*Aufgaben*.
1. Beantworte anhand des Textes zum Rechtsstaat diese Fragen:
(a) Wie alt ist Spahn?
(b) Welche Funktion hat Sven Rebehn?
(c) Welche Zeitung berichtete über das geplante Treffen der Jamaika-Verhandlungsführer?
2. Gib bitte den Abschnitt des Textes zum Rechtsstaat von „Unterdessen wollten die“ bis „vertraulicher Runde geplant.“ wortgetreu wieder.

*Vorliegender Text*.
So kritisierte er etwa die Praxis der Bewährungsstrafen. "Für einen deutschen Familienvater ist eine Bewährungsstrafe eine Schmach, auf viele Täter, meist junge Männer aus Nordafrika oder dem Nahen Osten, wirkt die Bewährungsstrafe wie ein Freispruch", sagte Spahn. Das uralte Prinzip, dass die Strafe auf dem Fuße folgen und spürbar sein muss, gehöre wieder in den Vordergrund. Sicherheit im öffentlichen Raum und funktionierende rechtsstaatliche Verfahren seien friedensstiftend für jede Gesellschaft.

Um seine Position zu unterstreichen, mahnte der als Hoffnungsträger geltende Konservative an, die Taten statt die Täter in den Fokus zu nehmen. "Unser Rechtssystem überpriorisiert die Resozialisierung", sagte Spahn. Zu viele Verfahren dauerten zu lange oder würden eingestellt.

Beim Deutschen Richterbund teilt man diese Ansicht, fordert jedoch auch die Politik zum Handeln auf. Sven Rebehn, Bundesgeschäftsführer des Richterbunds, sagte unserer Redaktion: "Der Ruf nach schärferen Gesetzen allein hilft nicht. Was wir in erster Linie brauchen, ist ein durchsetzungsfähiger Rechtsstaat, der seine Gesetze effektiv vollziehen kann." Daran hapere es aber zunehmend, weil Gerichte und Staatsanwaltschaften deutlich überlastet seien. "Es ist den Bürgern nur schwer zu vermitteln, dass Strafprozesse immer länger dauern, Staatsanwaltschaften Verfahren immer öfter einstellen und dringend Tatverdächtige wegen unvertretbar langer Strafverfahren aus der Untersuchungshaft entlassen werden müssen", sagte Rebehn. Bund und Länder seien gemeinsam gefordert, jetzt gegenzusteuern und die gravierenden Personalprobleme in der Justiz rasch zu beheben. "Das Thema gehört mit Priorität auf die Agenda der aktuellen Verhandlungen über eine Jamaika-Koalition", forderte er.

Im Wahlkampf hatten sich alle Parteien für eine stärkere Justiz ausgesprochen. Spahn verknüpft die Debatte auch mit dem Thema Migration. "Der Rechtsstaat muss an manchen Stellen härter agieren, an anderen effizienter", so der 37-Jährige. "Wenn wie in Berlin ein ausreisepflichtiger Mann, der längst hätte außer Landes sein müssen, einen Mord begeht, reißt das tiefe Wunden in die Gesellschaft." Eine neue Koalition müsse das Thema anpacken und bundesweit Verfahrens- und Ausreisezentren aufbauen, in denen zentral und schnell über den Verbleib eines Asylbewerbers entschieden werde, sagte Spahn.

Unterdessen wollten die Jamaika- Verhandlungsführer - Angela Merkel (CDU), Horst Seehofer (CSU), Cem Özdemir und Katrin Göring-Eckardt (beide Grüne) sowie FDP-Chef Lindner - gestern in kleinster Runde versuchen, die Blockaden in der Flüchtlings- und Klimapolitik aufzulösen, berichtete die "Bild am Sonntag". Das Treffen war in vertraulicher Runde geplant.

*Vorliegende Angaben*.

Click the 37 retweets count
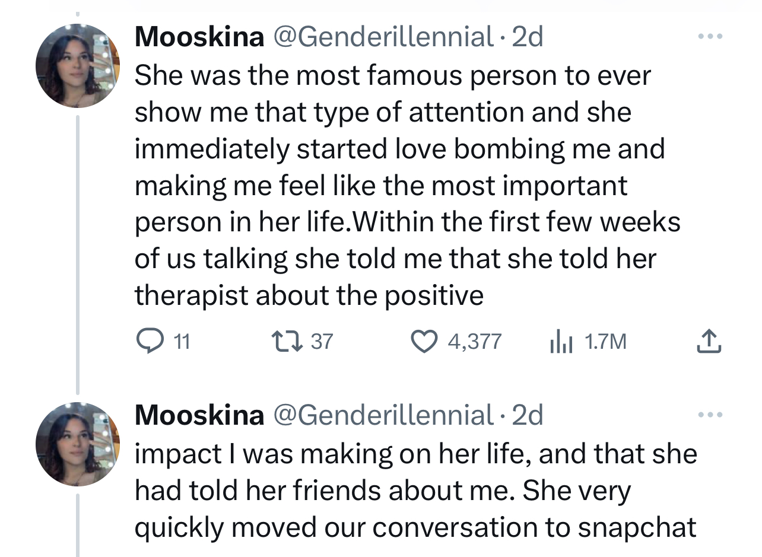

*Lösungen*.
1.
(a) 37 Jahre.
(b) Er ist Bundesgeschäftsführer des Deutschen Richterbunds.
(c) Die „Bild am Sonntag“.

2.
Unterdessen wollten die Jamaika- Verhandlungsführer - Angela Merkel (CDU), Horst Seehofer (CSU), Cem Özdemir und Katrin Göring-Eckardt (beide Grüne) sowie FDP-Chef Lindner - gestern in kleinster Runde versuchen, die Blockaden in der Flüchtlings- und Klimapolitik aufzulösen, berichtete die "Bild am Sonntag". Das Treffen war in vertraulicher Runde geplant.